SCI = (E × I) + M. We employed the Software Carbon Intensity standard to rethink model deployment.
GPU deployment is fundamentally expensive. OpenAI recently shut down Sora—a platform that hosted millions of content creators—because the compute costs were unsustainable. A single GPT-4 training run consumes the energy of ~120 US homes for a year. And yet the industry still optimizes for a single axis—quality—while ignoring energy, carbon, and thermal constraints entirely.
Then Karpathy dropped Autoresearch: an autonomous agent loop that modifies code, trains, evaluates, and repeats. It's brilliant, but it optimizes one metric (val_bpb) on one axis—model quality.
We asked: what if we ran that same loop, but optimized across quality, carbon intensity, AND throughput simultaneously? What if we measured carbon using a real ISO standard—not just raw watts, but the full lifecycle, including where the electricity comes from?
That's EcoRoute.
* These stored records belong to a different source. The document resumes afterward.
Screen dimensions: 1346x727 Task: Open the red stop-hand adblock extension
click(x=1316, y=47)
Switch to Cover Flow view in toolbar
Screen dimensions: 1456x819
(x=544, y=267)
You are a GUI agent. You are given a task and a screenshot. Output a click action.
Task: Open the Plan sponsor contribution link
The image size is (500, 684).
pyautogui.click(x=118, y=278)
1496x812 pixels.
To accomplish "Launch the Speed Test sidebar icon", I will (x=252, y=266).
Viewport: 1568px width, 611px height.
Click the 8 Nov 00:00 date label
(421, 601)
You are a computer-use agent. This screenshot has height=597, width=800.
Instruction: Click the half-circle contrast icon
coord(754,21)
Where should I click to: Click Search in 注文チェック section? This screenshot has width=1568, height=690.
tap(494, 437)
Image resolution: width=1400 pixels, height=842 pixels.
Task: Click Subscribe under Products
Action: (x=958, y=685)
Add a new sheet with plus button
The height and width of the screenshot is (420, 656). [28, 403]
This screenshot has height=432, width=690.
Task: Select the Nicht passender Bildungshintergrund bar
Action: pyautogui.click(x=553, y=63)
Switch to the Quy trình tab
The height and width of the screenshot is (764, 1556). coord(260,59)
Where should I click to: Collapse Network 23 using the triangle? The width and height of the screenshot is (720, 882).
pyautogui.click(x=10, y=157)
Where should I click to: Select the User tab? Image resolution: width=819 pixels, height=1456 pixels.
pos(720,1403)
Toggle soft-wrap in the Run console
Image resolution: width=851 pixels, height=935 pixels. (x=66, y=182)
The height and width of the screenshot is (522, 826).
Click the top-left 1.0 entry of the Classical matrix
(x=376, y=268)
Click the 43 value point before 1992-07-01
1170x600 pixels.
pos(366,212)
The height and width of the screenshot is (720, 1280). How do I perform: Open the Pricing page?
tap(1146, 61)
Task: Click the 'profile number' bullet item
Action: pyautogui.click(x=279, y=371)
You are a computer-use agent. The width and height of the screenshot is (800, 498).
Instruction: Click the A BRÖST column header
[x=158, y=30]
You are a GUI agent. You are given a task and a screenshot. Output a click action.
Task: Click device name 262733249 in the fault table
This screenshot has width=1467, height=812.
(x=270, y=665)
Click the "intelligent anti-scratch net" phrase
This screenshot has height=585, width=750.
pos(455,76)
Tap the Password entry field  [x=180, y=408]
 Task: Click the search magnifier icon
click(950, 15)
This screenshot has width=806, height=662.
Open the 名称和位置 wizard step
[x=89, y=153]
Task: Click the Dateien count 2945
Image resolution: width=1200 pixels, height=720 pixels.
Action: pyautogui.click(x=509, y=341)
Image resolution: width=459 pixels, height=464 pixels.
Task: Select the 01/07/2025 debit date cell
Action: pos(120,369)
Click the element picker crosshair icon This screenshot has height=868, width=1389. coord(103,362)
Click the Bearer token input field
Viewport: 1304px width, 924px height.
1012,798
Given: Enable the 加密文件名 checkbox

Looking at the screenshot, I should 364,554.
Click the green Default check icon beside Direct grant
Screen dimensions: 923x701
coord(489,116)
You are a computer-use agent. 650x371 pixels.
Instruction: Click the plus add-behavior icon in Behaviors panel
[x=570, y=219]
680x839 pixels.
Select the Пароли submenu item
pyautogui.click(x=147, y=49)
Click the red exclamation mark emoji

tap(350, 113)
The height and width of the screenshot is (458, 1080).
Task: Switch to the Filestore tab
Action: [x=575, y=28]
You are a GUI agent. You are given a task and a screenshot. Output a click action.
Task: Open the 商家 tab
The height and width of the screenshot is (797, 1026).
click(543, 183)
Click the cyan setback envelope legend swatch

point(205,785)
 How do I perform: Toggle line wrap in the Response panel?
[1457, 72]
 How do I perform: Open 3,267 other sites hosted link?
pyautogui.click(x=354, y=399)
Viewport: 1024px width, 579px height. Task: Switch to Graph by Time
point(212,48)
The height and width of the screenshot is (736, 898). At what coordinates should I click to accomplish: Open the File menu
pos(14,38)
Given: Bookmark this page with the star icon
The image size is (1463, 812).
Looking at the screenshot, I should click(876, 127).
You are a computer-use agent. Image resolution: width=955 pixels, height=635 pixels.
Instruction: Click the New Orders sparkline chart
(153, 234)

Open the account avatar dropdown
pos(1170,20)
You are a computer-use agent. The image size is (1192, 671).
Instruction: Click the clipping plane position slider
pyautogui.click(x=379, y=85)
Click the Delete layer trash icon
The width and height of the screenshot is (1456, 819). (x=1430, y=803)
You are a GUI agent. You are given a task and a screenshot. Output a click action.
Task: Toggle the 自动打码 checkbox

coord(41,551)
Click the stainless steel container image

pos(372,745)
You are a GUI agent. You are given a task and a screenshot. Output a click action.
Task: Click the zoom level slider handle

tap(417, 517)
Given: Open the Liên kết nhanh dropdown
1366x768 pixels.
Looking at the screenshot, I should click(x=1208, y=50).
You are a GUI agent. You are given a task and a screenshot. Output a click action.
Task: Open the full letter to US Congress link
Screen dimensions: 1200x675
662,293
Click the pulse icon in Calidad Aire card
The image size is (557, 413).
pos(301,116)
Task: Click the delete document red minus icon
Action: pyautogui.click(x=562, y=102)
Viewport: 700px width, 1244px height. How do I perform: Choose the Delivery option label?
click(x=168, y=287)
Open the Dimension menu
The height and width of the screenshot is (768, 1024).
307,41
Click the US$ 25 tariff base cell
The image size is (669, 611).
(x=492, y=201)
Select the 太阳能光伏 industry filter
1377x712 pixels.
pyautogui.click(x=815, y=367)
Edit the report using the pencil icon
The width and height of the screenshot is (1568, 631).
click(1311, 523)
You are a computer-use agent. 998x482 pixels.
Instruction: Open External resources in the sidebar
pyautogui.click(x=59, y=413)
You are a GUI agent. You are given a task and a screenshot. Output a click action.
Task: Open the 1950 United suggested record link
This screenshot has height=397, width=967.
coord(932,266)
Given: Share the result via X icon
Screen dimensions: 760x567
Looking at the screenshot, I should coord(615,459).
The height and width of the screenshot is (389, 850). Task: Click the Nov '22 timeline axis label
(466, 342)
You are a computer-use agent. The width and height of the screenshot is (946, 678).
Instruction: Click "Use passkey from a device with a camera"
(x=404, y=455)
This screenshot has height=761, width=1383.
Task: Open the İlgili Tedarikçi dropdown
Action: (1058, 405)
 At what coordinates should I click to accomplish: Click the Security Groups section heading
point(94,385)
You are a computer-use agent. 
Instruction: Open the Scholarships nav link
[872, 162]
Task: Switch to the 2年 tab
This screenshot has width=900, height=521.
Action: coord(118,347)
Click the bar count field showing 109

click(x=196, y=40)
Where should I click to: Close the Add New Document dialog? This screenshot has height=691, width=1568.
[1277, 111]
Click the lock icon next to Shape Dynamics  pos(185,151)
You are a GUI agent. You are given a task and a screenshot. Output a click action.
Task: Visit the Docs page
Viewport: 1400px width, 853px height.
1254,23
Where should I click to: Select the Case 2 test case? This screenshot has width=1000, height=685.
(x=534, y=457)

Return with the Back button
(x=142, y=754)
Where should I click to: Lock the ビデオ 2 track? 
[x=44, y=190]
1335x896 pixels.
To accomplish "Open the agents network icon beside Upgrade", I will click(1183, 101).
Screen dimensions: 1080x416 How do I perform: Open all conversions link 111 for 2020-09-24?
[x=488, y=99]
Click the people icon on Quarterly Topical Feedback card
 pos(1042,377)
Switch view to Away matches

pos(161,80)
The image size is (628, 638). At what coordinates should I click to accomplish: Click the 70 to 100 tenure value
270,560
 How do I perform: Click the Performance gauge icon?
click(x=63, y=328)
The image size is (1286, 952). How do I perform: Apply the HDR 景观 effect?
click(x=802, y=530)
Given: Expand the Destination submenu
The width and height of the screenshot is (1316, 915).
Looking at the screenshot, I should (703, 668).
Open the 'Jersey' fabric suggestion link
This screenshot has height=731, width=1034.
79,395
Run it overnight on a DGX Spark, wake up to a Pareto frontier of sustainable LLM configurations. Then route every inference request to the greenest model that meets the quality bar.
EcoRoute is a three-part system:
An autonomous research loop that discovers Pareto-optimal LLM configurations on NVIDIA DGX Spark. It varies model size, quantization, batch size, sequence length, and dtype—then measures quality (BPB), carbon intensity (SCI), and throughput simultaneously.
A configuration is Pareto-optimal if no other configuration is strictly better on ALL three axes. The workbench maintains this frontier automatically using non-dominated sorting.
The core metric is SCI (Software Carbon Intensity):
SCI = (E × I) + M per token
E = Energy consumed per token (kWh) ← measured via nvidia-smi at 1 Hz
I = Grid carbon intensity (gCO₂/kWh) ← configurable by region (19 presets)
M = Embodied hardware emissions (gCO₂) ← amortized over device lifetime
Why SCI instead of raw energy? Because 1 kWh in Sweden (hydro, 25 gCO₂) ≠ 1 kWh in Poland (coal, 650 gCO₂). The same model config can have 26× different carbon impact depending on where it runs.
An interactive benchmark dashboard that visualizes the Pareto frontier—like MLPerf, but for sustainability:
- SCI vs BPB scatter plot with Pareto frontier highlighted
- Per-model throughput vs carbon breakdowns
- Real-time sensor timeline — GPU power, temperature, utilization over time
- Carbon calculator — estimate your LLM's footprint by region
- 3D globe routing visualization — see how carbon intensity varies geographically
- Sortable leaderboard of all tested configurations
A developer-facing tool that brings carbon-aware model routing into the IDE:
- 3 Zed ACP commands that recommends the greenest model for your task
- MCP server that serves real SCI data from the workbench
- Task-aware routing — different quality thresholds for autocomplete (tier 4), chat (5), debug (6), and refactor (7)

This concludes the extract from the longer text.